Unicode is fully implemented in Microsoft Windows NT and partially supported in Windows 95, 98 and ME.
UTF-16 encoding
This is a trivial encoding where each character is represented by two bytes though there is an issue with defining the byte ordering. For English language applications this is a 100% overhead. Furthermore code that searches strings looking for HEX(00) characters will likely fail unless altered. This is the native encoding for Microsoft Windows. KCML does not use UTF-16 though it provides a mechanism to translate in and out of it using $PACK/$UNPACK.
UTF-8 encoding
UTF-8 is a more complicated encoding where characters HEX(0000) to HEX(007F) are represented in one byte, characters HEX(0080) to HEX(07FF) are represented by two bytes and characters HEX(0800) to HEX(FFFF) are represented in 3 bytes.

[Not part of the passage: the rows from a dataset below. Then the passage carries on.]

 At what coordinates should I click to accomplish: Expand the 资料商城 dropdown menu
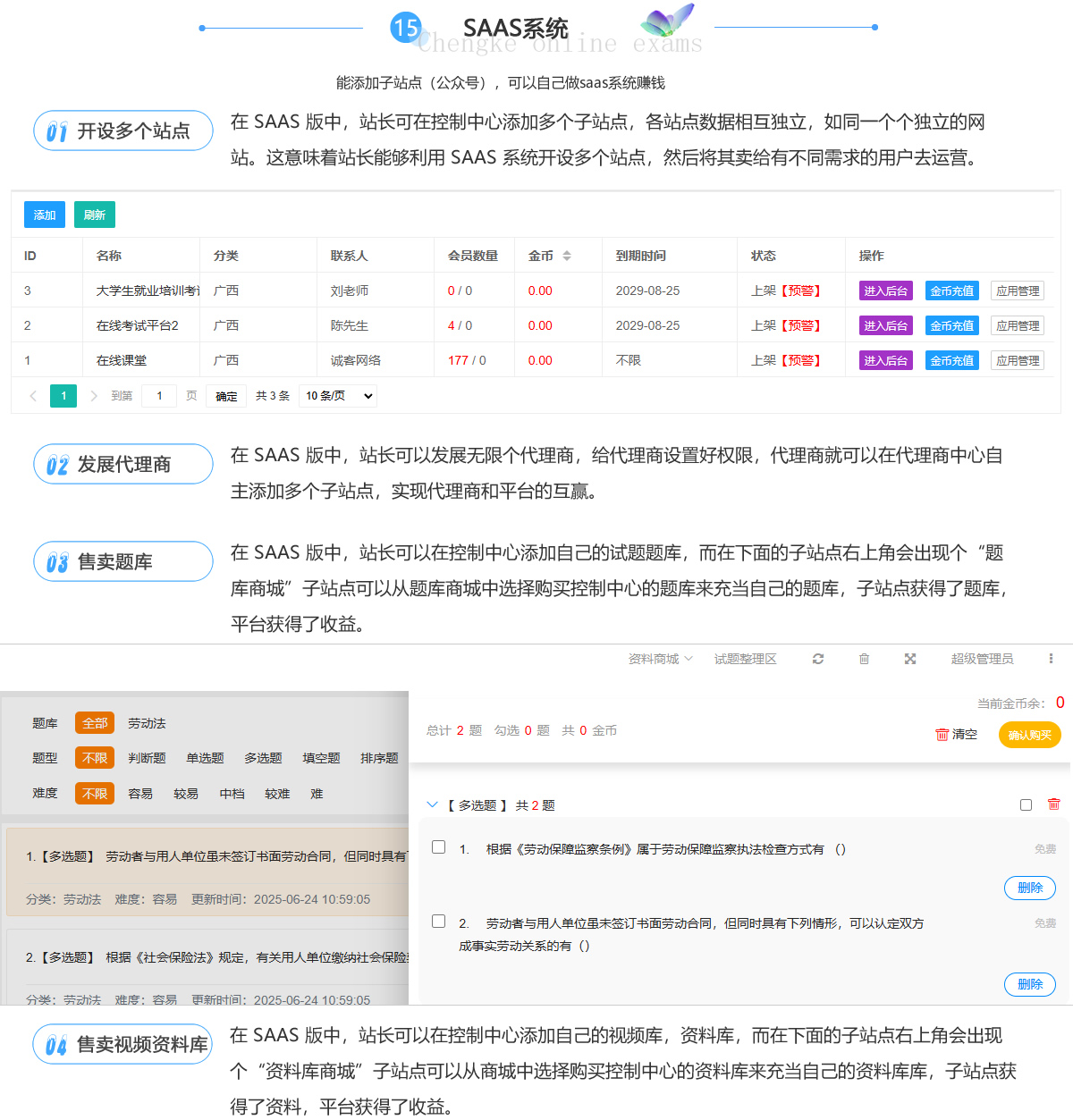660,659
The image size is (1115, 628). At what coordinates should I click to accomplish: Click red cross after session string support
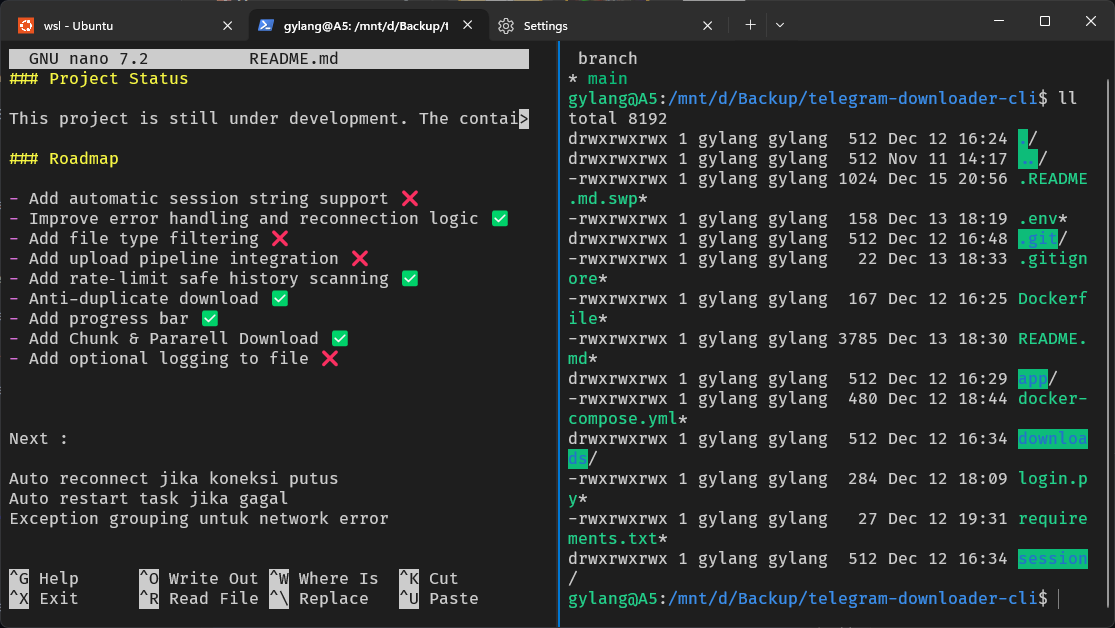409,198
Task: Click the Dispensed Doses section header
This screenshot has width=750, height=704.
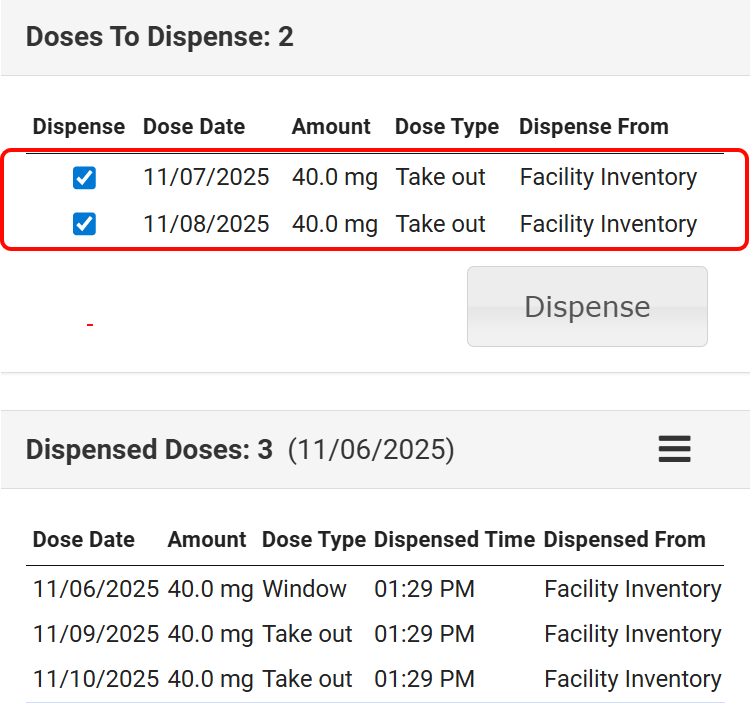Action: pyautogui.click(x=149, y=450)
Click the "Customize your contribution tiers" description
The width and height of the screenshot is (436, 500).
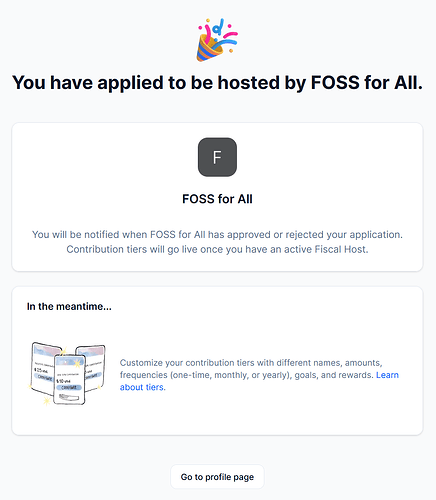(259, 375)
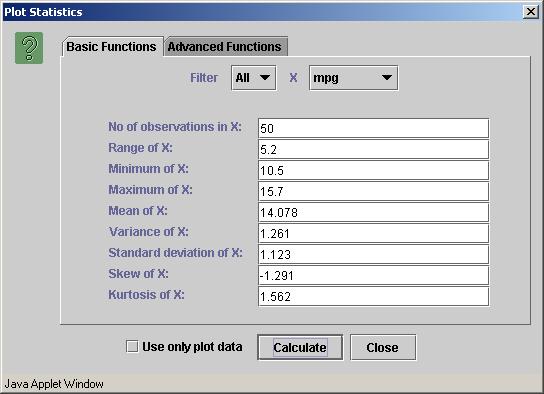544x394 pixels.
Task: Enable the Use only plot data checkbox
Action: click(132, 346)
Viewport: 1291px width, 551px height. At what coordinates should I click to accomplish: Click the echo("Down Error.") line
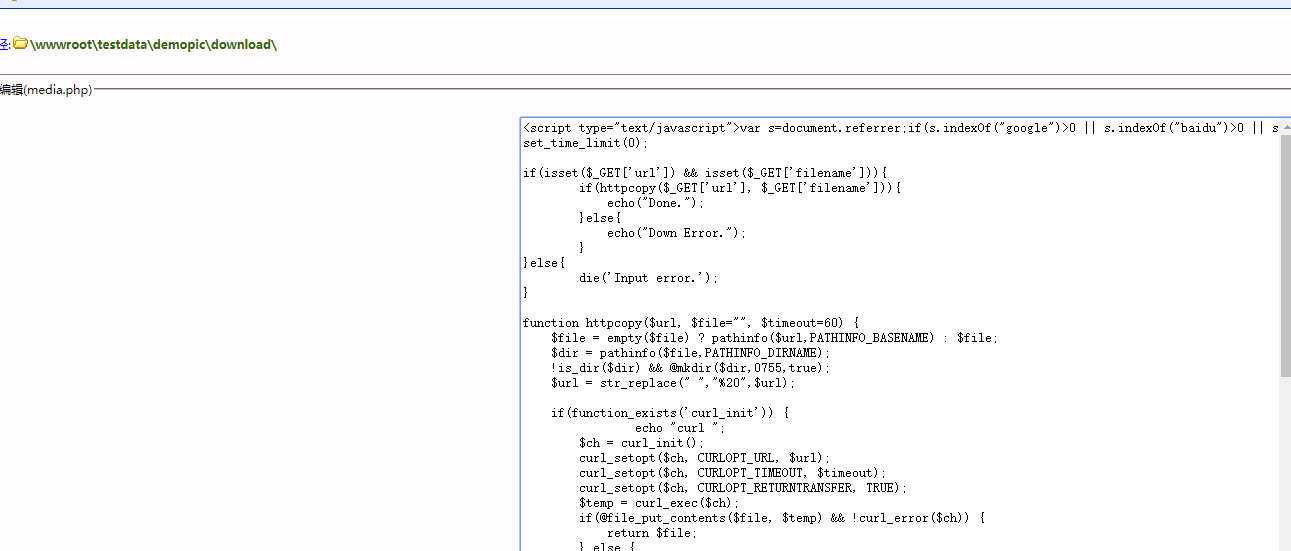click(676, 233)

HEX(0000) - HEX(007F): | 0xxxxxxx |
HEX(0080) - HEX(07FF): | 110xxxxx 10xxxxxx |
HEX(0400) - HEX(FFFF): | 1110xxxx 10xxxxxx 10xxxxxx |
Thus the £ character which was HEX(A3) in Latin-1, and thus is HEX(00A3) in Unicode UTF-16, will be represented as HEX(C2A3) in UTF-8.

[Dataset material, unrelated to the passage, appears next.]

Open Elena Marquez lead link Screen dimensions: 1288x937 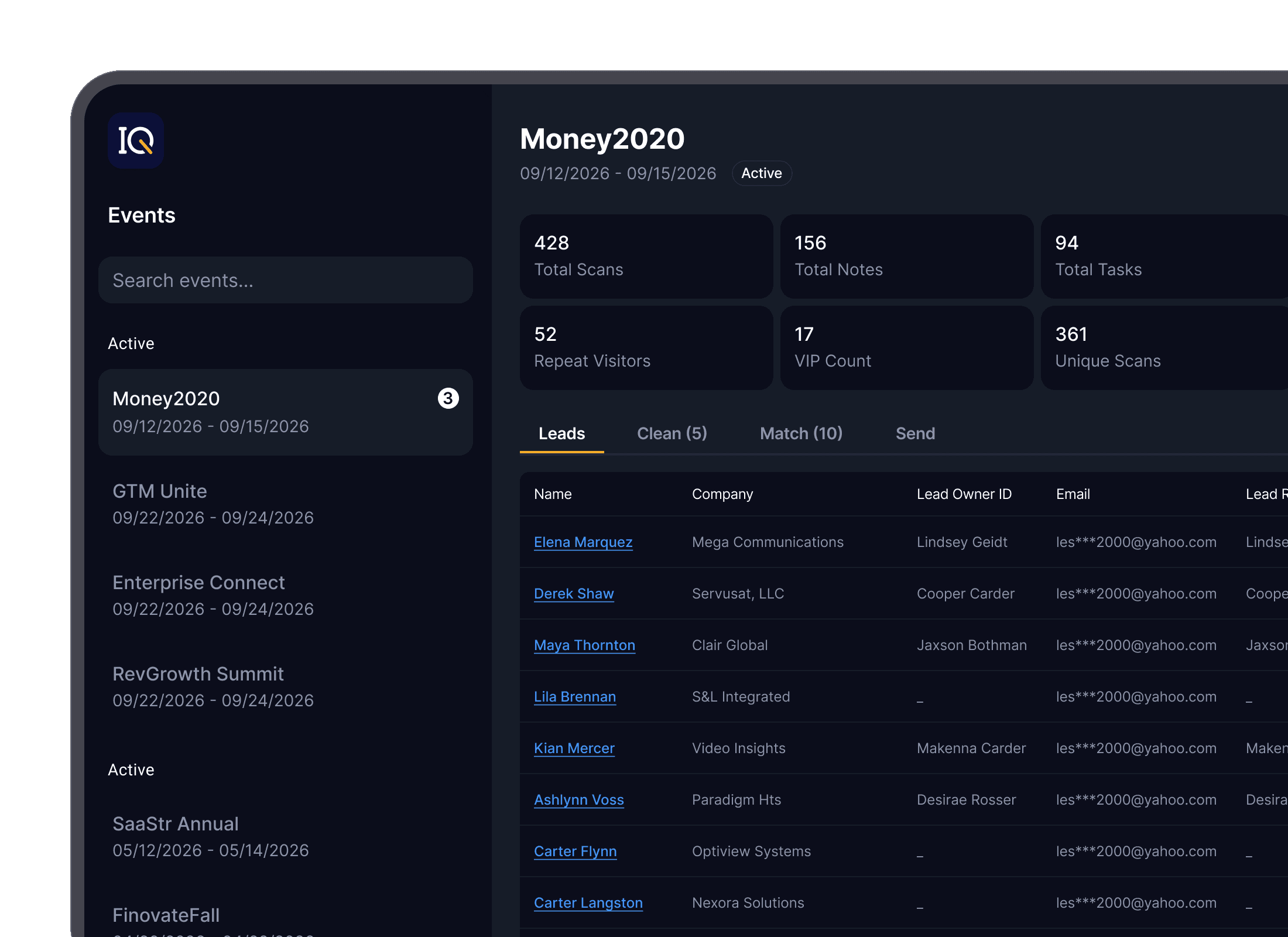click(x=583, y=542)
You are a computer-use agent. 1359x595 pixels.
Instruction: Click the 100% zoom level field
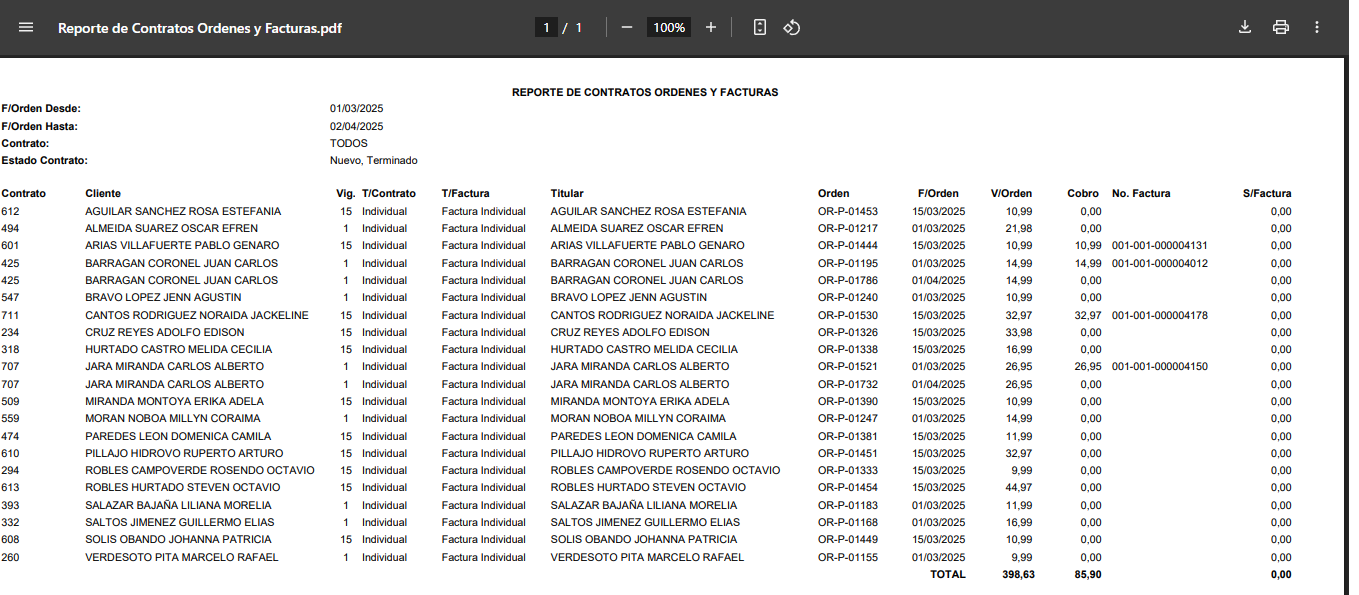pos(669,28)
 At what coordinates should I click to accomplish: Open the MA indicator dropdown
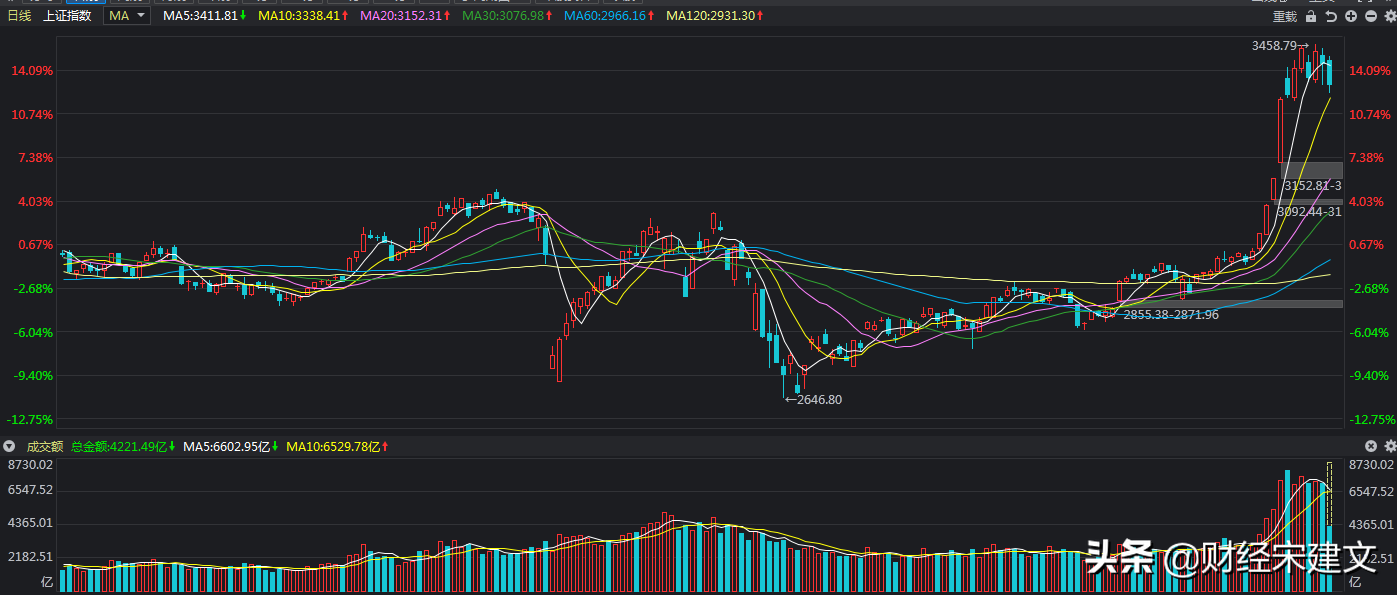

The scheme is carefully designed so that the ASCII characters below HEX(80) are represented by a single byte so programs searching for spaces or HEX(00) characters will unambiguously find them. In multibyte sequences all the bytes will have their HEX(80) bit set and the first byte is always in the range HEX(C0) to HEX(FD) indicating how many bytes follow thus allowing resynchronization in corrupt strings. The bytes HEX(FE) and HEX(FF) are never used which supports the traditional use of HEX(FF) in KCML as a padding character.
In English language applications there is no overhead for UTF-8 and applications and their data will be backward compatible. For the Latin alphabet languages used in most of Europe there will be a small overhead for the occasional accented character. However for Greek, encoded as HEX(0370) to HEX(03FF) in Unicode and for Cyrillic languages and Arabic, encoded as HEX(0400-04FF) and HEX(0600-06FF) respectfully, there will be a 100% overhead compared to the native codepages and in the Far East there will be a 50% overhead compared to the DBCS character sets used in KCML 5 though this is ameliorated by the fact that ideographic languages tend to have much shorter strings than alphabetic languages.

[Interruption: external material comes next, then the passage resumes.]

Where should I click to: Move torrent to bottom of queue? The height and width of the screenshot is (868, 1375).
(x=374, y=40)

UTF-8 has largely replaced the older UTF-16 encoding in modern applications. XML and Internet protocols invariably use UTF-8 today.
KCML support
If the USING_UTF8 environment variable is set by the connection manager then KCML will consider all data in KDB tables to be UTF-8 encoded and all communications with the client will be in UTF-8.
The KCML 6.10 client will negotiate UTF-8 support with its server. It comes in two versions, one for NT4, Windows 2000 and Windows XP which supports Unicode fully because those operating systems support it, and another for use on Windows 95, Windows 98 and Windows Me which do not properly support Unicode where the client will try to convert UTF-8 strings received from the server into the local codepage of the client.
KCML 6.20 will assume UTF-8 encoding of data by default. There is a extended $PACK format (E="UTF8") which allows the conversion of codepage strings in and out of UTF-8 strings and a number of other pack formats that convert between UTF-8 and UTF-16 and UTF-32 in various byte orders. The code page to use in UTF-8 conversions is set via a language code in byte 61 of $OPTIONS RUN. This uses operating system locale tables and it may require specific language support to be installed on the server.
ULEN8(), UNEXT8() and UPREV8() will behave unpredictably if given data that is not proper UTF-8.
The XML parsing support in KCML (both XML_OPEN and the Xerces DOM parser) always return UTF-8.
For information about how to set the locale on a code page encoded system see this tutorial.
Miscellaneous
The Euro character € is defined as HEX(20AC) in Unicode and thus encoded as HEX(E282AC) in UTF-8. ISO 8859 encodes the Euro as HEX(A4) but only in the Latin-15 or ISO-8859-15 code page which is identical to ISO-8859-1 apart from this character. The Microsoft proprietary encoding of the Euro is HEX(80) in all code pages. Note that this character is not implemented in many standard Windows fonts and in particular it is not implemented in the FixedSys font that is the default for the 6.00 workbench.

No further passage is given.